The long-term objectives of the proposed study are to elucidate the mechanisms by which alcohols exert their toxic actions on the nervous system. Specific attention is focused on the mechanisms underlying the interactions of ethanol and longer-chain alcohols with ion channels by using patch clamp techniques as applied to mammalian neurons. Our previous studies as well as those by other investigators have laid out the groundwork along this line, establishing the phenomenological aspects of alcohol interactions with certain types of ion channels including those activated by GABA, excitatory amino acid (EAA), acetylcholine (ACh) and 5-hydroxytryptamine (5-HT), and voltage-activated sodium, potassium and calcium channels.

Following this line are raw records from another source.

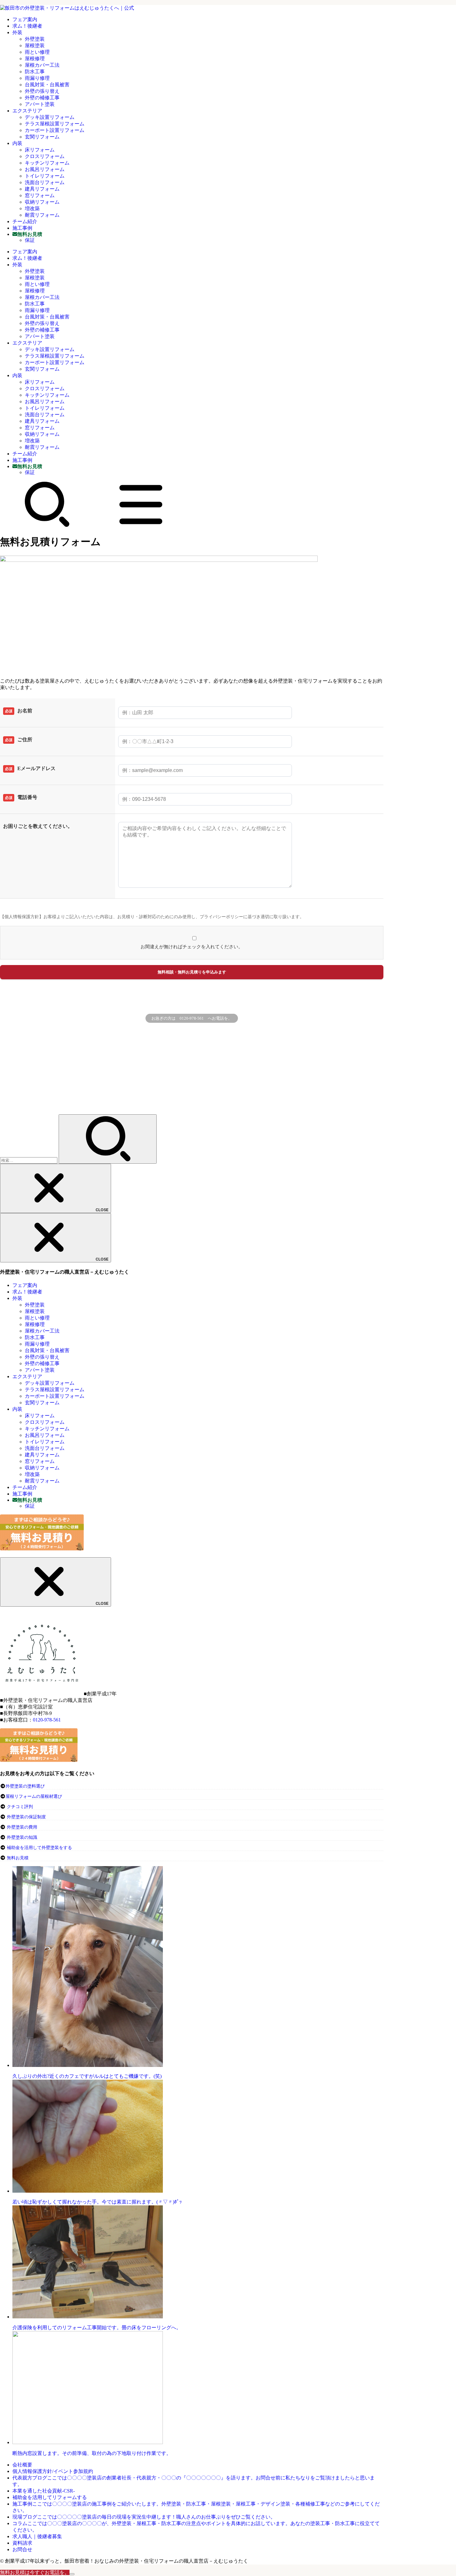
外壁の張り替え (42, 91)
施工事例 (22, 228)
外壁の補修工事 (42, 97)
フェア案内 (24, 19)
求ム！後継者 (27, 26)
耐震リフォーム (42, 215)
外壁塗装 (35, 39)
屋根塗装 (35, 45)
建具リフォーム (42, 189)
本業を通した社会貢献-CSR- (43, 2490)
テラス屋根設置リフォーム (54, 123)
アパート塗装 (40, 104)
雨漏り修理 (37, 78)
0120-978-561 (47, 1719)
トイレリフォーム (45, 175)
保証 (30, 240)
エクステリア (27, 110)
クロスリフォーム (45, 156)
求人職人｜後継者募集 (37, 2536)
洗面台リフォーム (45, 182)
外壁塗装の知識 (22, 1837)
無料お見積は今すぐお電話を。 (34, 2572)
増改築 (32, 208)
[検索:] (29, 1160)
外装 (17, 32)
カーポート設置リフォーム (54, 130)
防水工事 (35, 71)
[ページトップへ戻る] (71, 2574)
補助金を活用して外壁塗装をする (39, 1847)
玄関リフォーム (42, 136)
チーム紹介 (24, 221)
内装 (17, 143)
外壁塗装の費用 (22, 1827)
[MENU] (140, 525)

However, conflicting data have been obtained for certain types of ion channels, and in many cases no detailed mechanisms of alcohol action have been elucidated. The proposed study is aimed at solving some of these problems. Thus the proposed projects will focus on elucidation of the mechanisms of ethanol and longer-chain alcohols on the GABA/A receptor-channel complex. Both whole-cell and single-channel patch clamp techniques will be applied to rat dorsal root gang lion, hippocampal and cortical neurons, and cerebellar Purkinje and granular layer neurons.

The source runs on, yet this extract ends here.